◆ **EXERCISE DETAILS**
The result is the exact lines from the one containing "Click the Advisories shield icon in sidebar" through the final line of the entries; leave out the pictures.

◆ **LISTED ENTRIES**
- - -
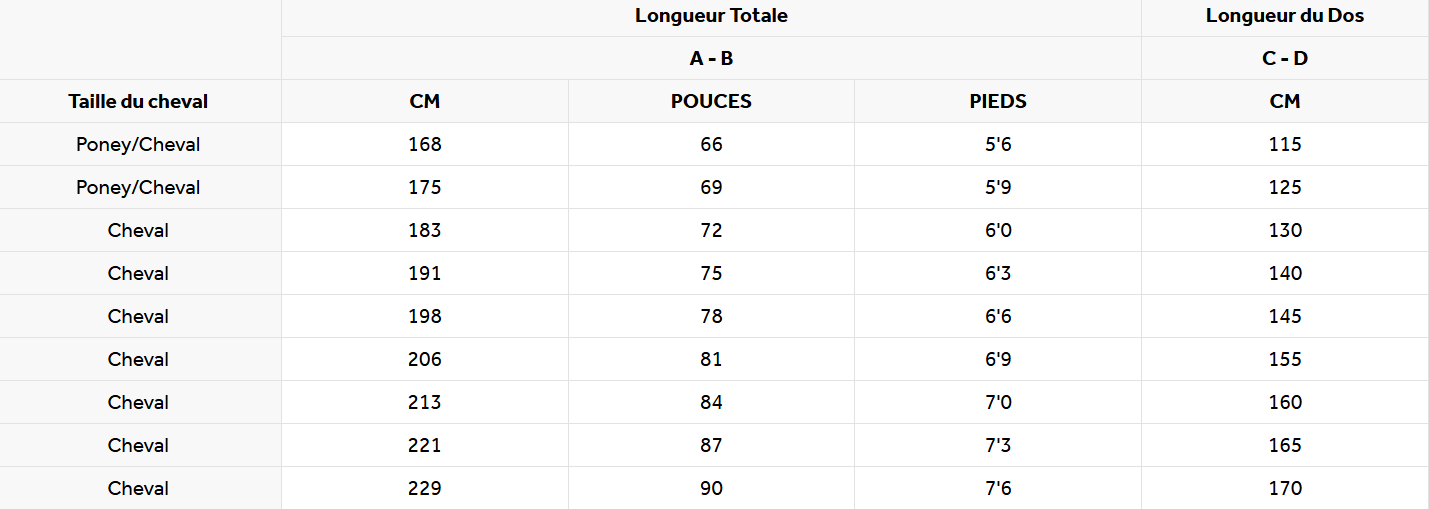Click the back length cell 170

point(1285,488)
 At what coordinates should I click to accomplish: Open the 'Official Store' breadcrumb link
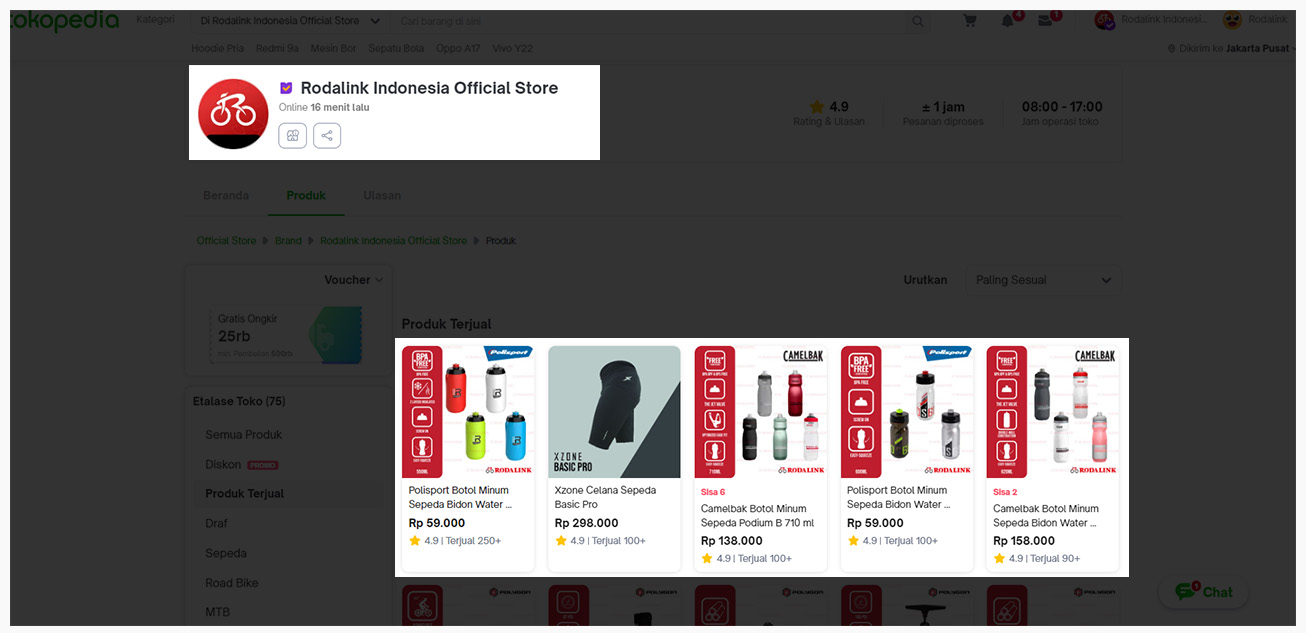(x=226, y=240)
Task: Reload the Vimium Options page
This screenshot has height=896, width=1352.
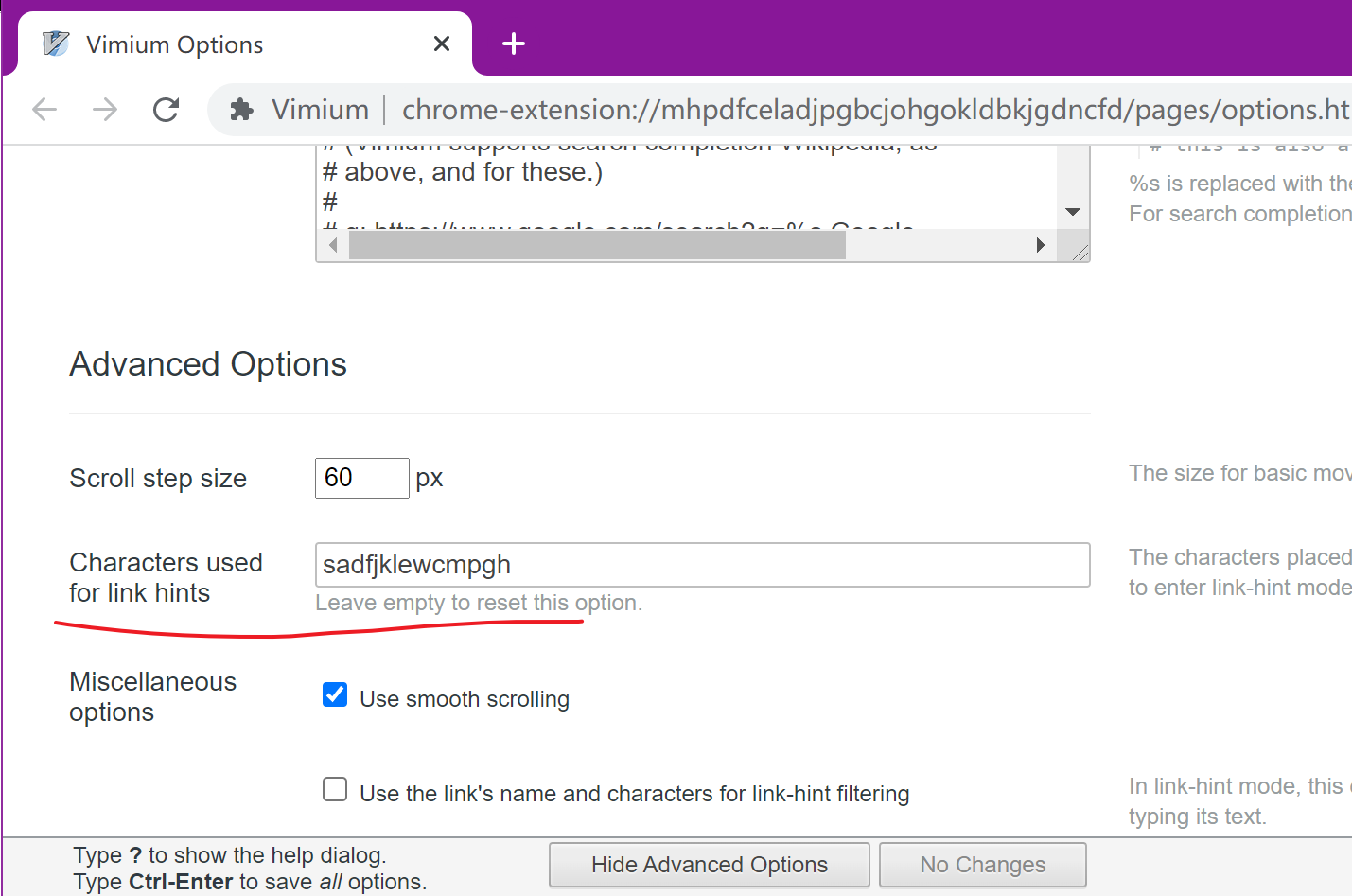Action: click(166, 109)
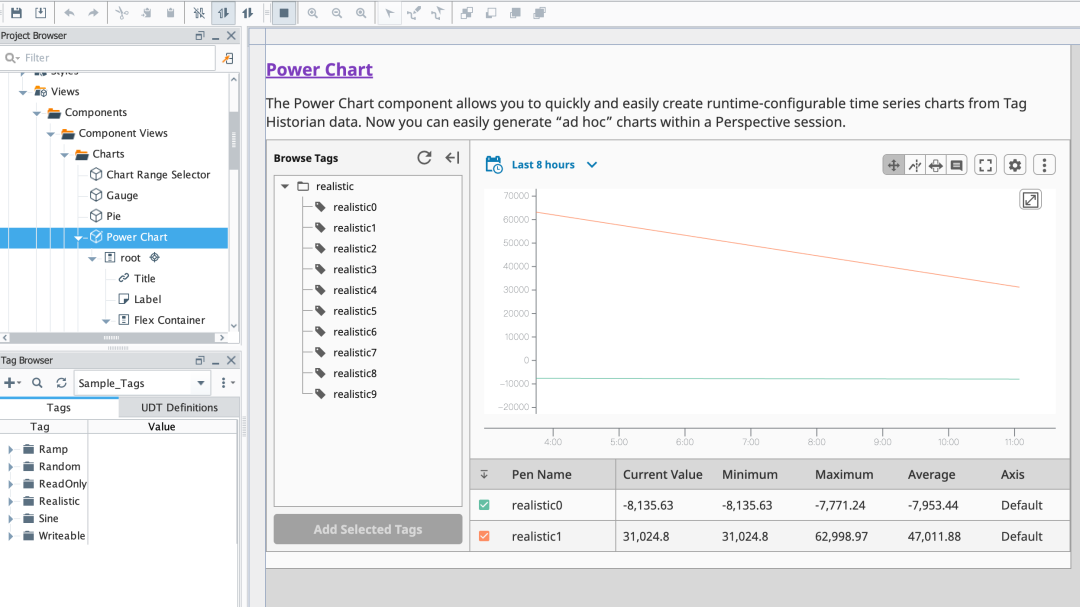
Task: Toggle the stop/preview mode button in toolbar
Action: [x=284, y=13]
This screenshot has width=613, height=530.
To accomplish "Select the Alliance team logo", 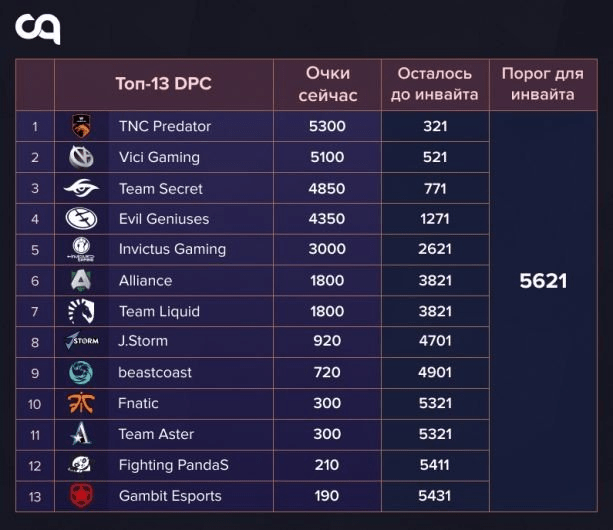I will pyautogui.click(x=81, y=280).
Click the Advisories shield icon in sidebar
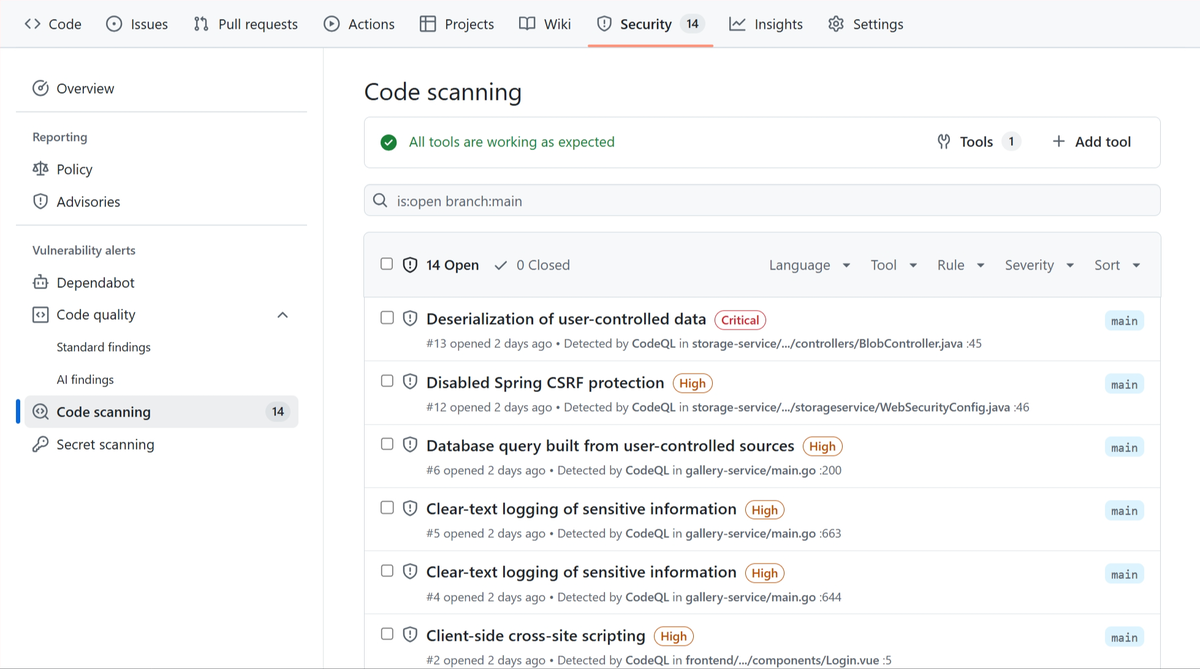Viewport: 1200px width, 669px height. click(40, 201)
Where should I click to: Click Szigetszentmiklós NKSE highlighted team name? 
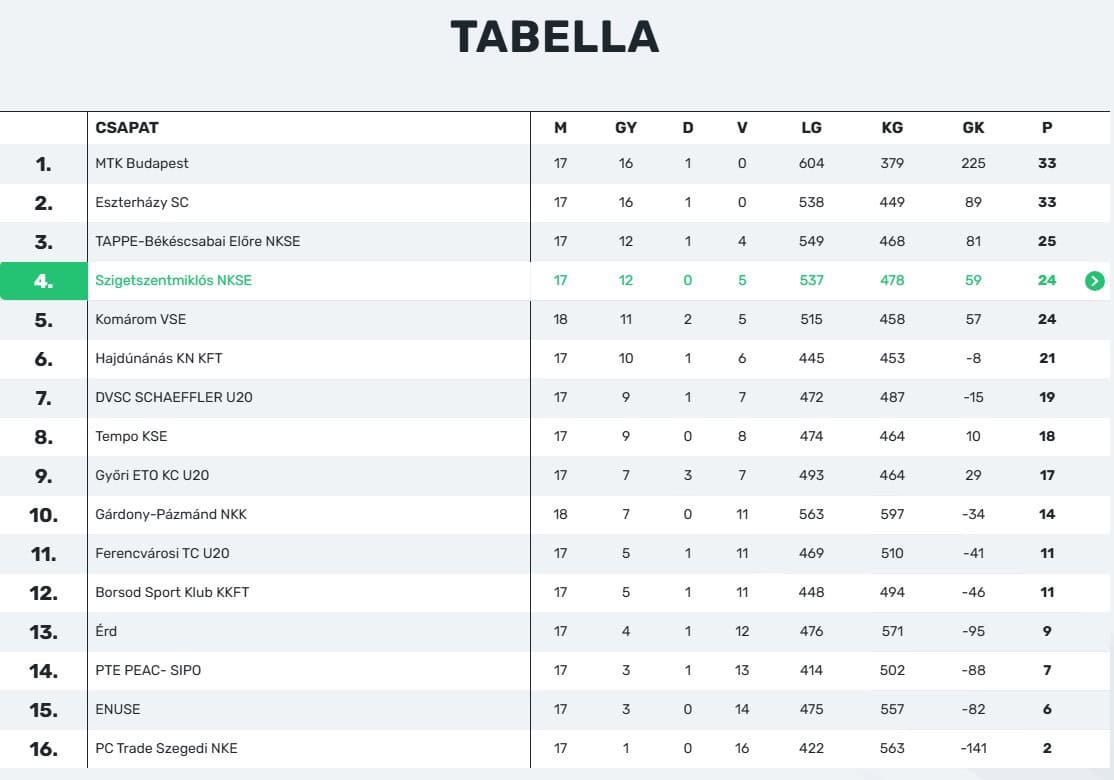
- - -
◆ **SOLUTION TO THE PROBLEM**
Click the Advisories shield icon in sidebar
Viewport: 1200px width, 669px height. click(40, 201)
Where should I click to: Click Szigetszentmiklós NKSE highlighted team name? 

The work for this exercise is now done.